:: Stored data ::
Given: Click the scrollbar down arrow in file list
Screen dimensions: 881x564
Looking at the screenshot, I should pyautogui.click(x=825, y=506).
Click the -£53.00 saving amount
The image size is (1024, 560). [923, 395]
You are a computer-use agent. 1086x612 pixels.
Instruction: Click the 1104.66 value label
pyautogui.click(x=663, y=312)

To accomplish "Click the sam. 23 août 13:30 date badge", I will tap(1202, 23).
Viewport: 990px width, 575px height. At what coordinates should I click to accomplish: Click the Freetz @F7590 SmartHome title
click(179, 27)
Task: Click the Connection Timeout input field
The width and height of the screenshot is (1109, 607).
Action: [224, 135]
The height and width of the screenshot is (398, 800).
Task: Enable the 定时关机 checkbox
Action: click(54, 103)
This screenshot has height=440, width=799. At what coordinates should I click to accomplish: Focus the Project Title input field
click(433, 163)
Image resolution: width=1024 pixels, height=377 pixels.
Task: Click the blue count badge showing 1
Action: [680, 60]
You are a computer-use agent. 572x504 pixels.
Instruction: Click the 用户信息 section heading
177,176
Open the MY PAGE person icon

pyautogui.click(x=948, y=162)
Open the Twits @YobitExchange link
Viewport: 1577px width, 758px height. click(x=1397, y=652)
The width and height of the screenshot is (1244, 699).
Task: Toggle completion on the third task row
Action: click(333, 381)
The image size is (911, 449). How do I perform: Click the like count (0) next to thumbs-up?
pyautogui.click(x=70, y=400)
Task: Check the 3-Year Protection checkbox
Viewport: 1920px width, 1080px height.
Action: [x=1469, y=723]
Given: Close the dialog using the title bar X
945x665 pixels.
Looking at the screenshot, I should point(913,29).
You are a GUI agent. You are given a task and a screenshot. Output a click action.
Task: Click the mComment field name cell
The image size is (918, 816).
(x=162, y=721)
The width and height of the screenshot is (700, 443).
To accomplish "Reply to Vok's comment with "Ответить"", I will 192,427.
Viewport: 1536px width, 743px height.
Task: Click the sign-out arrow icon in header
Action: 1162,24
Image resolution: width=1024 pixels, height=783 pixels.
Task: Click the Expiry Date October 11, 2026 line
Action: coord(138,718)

:: WORK INSTRUCTION ::
Each line of the data should be transcribed exactly.

:: ANSWER TO THIS PROBLEM ::
Given: Click the scrollbar down arrow in file list
Screen dimensions: 881x564
Looking at the screenshot, I should pyautogui.click(x=825, y=506).
Click the -£53.00 saving amount
The image size is (1024, 560). [923, 395]
You are a computer-use agent. 1086x612 pixels.
Instruction: Click the 1104.66 value label
pyautogui.click(x=663, y=312)

To accomplish "Click the sam. 23 août 13:30 date badge", I will tap(1202, 23).
Viewport: 990px width, 575px height. At what coordinates should I click to accomplish: Click the Freetz @F7590 SmartHome title
click(179, 27)
Task: Click the Connection Timeout input field
The width and height of the screenshot is (1109, 607).
Action: [224, 135]
The height and width of the screenshot is (398, 800).
Task: Enable the 定时关机 checkbox
Action: click(54, 103)
This screenshot has height=440, width=799. At what coordinates should I click to accomplish: Focus the Project Title input field
click(433, 163)
Image resolution: width=1024 pixels, height=377 pixels.
Task: Click the blue count badge showing 1
Action: [680, 60]
You are a computer-use agent. 572x504 pixels.
Instruction: Click the 用户信息 section heading
177,176
Open the MY PAGE person icon

pyautogui.click(x=948, y=162)
Open the Twits @YobitExchange link
Viewport: 1577px width, 758px height. click(x=1397, y=652)
The width and height of the screenshot is (1244, 699).
Task: Toggle completion on the third task row
Action: click(333, 381)
The image size is (911, 449). How do I perform: Click the like count (0) next to thumbs-up?
pyautogui.click(x=70, y=400)
Task: Check the 3-Year Protection checkbox
Viewport: 1920px width, 1080px height.
Action: [x=1469, y=723]
Given: Close the dialog using the title bar X
945x665 pixels.
Looking at the screenshot, I should point(913,29).
You are a GUI agent. You are given a task and a screenshot. Output a click action.
Task: Click the mComment field name cell
The image size is (918, 816).
(x=162, y=721)
The width and height of the screenshot is (700, 443).
To accomplish "Reply to Vok's comment with "Ответить"", I will 192,427.
Viewport: 1536px width, 743px height.
Task: Click the sign-out arrow icon in header
Action: 1162,24
Image resolution: width=1024 pixels, height=783 pixels.
Task: Click the Expiry Date October 11, 2026 line
Action: coord(138,718)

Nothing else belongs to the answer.